With the cosine similarity matrix in hand, we can set up the weighted mean function. This function needs 2 additional arguments - the rating_matrix and the cosine similarity matrix (c_sim_matrix).

In [11]:
#User Based Collaborative Filter using Weighted Mean Ratings
def cf_user_wmean(user_id, movie_id, ratings_matrix, c_sim_matrix):
    
    #Check if movie_id exists in r_matrix
    if movie_id in ratings_matrix:
        
        #Get the similarity scores for the user in question with every other user
        sim_scores = c_sim_matrix[user_id]
        
        #Get the user ratings for the movie in question
        m_ratings = ratings_matrix[movie_id]
        
        #Extract the indices containing NaN in the m_ratings series
        idx = m_ratings[m_ratings.isnull()].index
        
        #Drop the NaN values from the m_ratings Series
        m_ratings = m_ratings.dropna()
        
        #Drop the corresponding cosine scores from the sim_scores series
        sim_scores = sim_scores.drop(idx)
        
        #Compute the final weighted mean
        wmean_rating = np.dot(sim_scores, m_ratings)/ sim_scores.sum()

    else:
        #Default to a rating of 3.0 in the absence of any information
        wmean_rating = 3.0
    
    return wmean_rating



score(cf_user_wmean, X_test, r_matrix, cosine_sim)

1.2892045169426134

### User Demographics

The general idea here is that users with the same demographics might have similar tastes. (Note that with our toy dataset, since we used random number generation for our ratings, it's unlikely there's any actual correlation between demographics and taste. But we'll step through this anyway.)

In [12]:
#merge the training set with the user data
merged_df = pd.merge(X_train, users.copy())

#Compute the mean rating of every movie by gender
gender_mean = merged_df[['movie_id', 'sex', 'rating']].copy().groupby(['movie_id', 'sex'])['rating'].mean()

display(gender_mean.head())

#Set the index of the users dataframe to the user_id
#we need to do this so that we can fetch the right data in our model function
users = users.set_index('user_id')

display(users)

movie_id  sex
1         F      2.5
          M      3.5
2         F      1.0
          M      4.0
3         F      3.0
Name: rating, dtype: float64

Unnamed: 0_level_0,age,sex,occupation,zip_code
user_id,Unnamed: 1_level_1,Unnamed: 2_level_1,Unnamed: 3_level_1,Unnamed: 4_level_1
1,24,M,technician,90210
2,53,F,writer,53704
3,23,M,teacher,53706
4,20,F,technician,53704
5,55,M,teacher,90210


Once again we're going to modify Banik's function to compute the gender-influenced score.
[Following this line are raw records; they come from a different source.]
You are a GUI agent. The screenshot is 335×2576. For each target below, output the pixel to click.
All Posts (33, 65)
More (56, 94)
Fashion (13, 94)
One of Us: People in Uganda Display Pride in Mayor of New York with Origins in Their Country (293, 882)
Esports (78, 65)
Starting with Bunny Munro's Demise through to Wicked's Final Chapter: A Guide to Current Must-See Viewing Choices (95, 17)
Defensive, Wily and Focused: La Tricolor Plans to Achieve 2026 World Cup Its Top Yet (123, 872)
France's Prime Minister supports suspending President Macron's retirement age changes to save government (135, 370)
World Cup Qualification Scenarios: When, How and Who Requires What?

This one needs to take in our results matrix (ratings_matrix), our user dataframe (user_df) and our gender mean data (gen_mean).

In [13]:
 #Gender Based Collaborative Filter using Mean Ratings
def cf_gender(user_id, movie_id, ratings_matrix, user_df, gen_mean):
    
    #Check if movie_id exists in r_matrix (or training set)
    if movie_id in ratings_matrix:
        #Identify the gender of the user
        gender = user_df.loc[user_id]['sex']
        
        #Check if the gender has rated the movie
        if gender in gen_mean[movie_id]:
            
            #Compute the mean rating given by that gender to the movie
            gender_rating = gen_mean[movie_id][gender]
        
        else:
            gender_rating = 3.0
    
    else:
        #Default to a rating of 3.0 in the absence of any information
        gender_rating = 3.0
    
    return gender_rating

score(cf_gender,  X_test, r_matrix, users, gender_mean)

2.3375811674219387

We can also combine multiple demographic variables. Let's combine gender and occupation. Note that for this function, we're actually passing in the rating with the gender/occupation dataframe, which is a slightly different approach than the gender only model.

In [14]:
#Compute the mean rating by gender and occupation
gen_occ_mean = merged_df[['sex', 'rating', 'movie_id', 'occupation']].pivot_table(
    values='rating', index='movie_id', columns=['occupation', 'sex'], aggfunc='mean')

gen_occ_mean.head()

#Gender and Occupation Based Collaborative Filter using Mean Ratings
def cf_gen_occ(user_id, movie_id, user_df, gen_occ_mean_df):
    
    #Check if movie_id exists in gen_occ_mean
    if movie_id in gen_occ_mean_df.index:
        
        #Identify the user
        user = user_df.loc[user_id]
        
        #Identify the gender and occupation
        gender = user['sex']
        occ = user['occupation']
        
        #Check if the occupation has rated the movie
        if occ in gen_occ_mean_df.loc[movie_id]:
            
            #Check if the gender has rated the movie
            if gender in gen_occ_mean_df.loc[movie_id][occ]:
                
                #Extract the required rating
                rating = gen_occ_mean_df.loc[movie_id][occ][gender]
                
                #Default to 3.0 if the rating is null
                if np.isnan(rating):
                    rating = 3.0
                
                return rating
            
    #Return the default rating    
    return 3.0

#compute the RMSE
score(cf_gen_occ,  X_test, users, gender_mean)

1.3093073414159542

## Model Based Approaches

All of the above models were relatively simple and straightforward calculations. Machine learning algorithms can give us a more powerful approach. We'll look a couple of options.

### K Nearest Neighbors

When we looked at demographics, we were using hard-coded data to determine what makes people "similar" and assuming that if they were similar in that respect, their taste in movies would also be similar. But that might be a faulty assumption. 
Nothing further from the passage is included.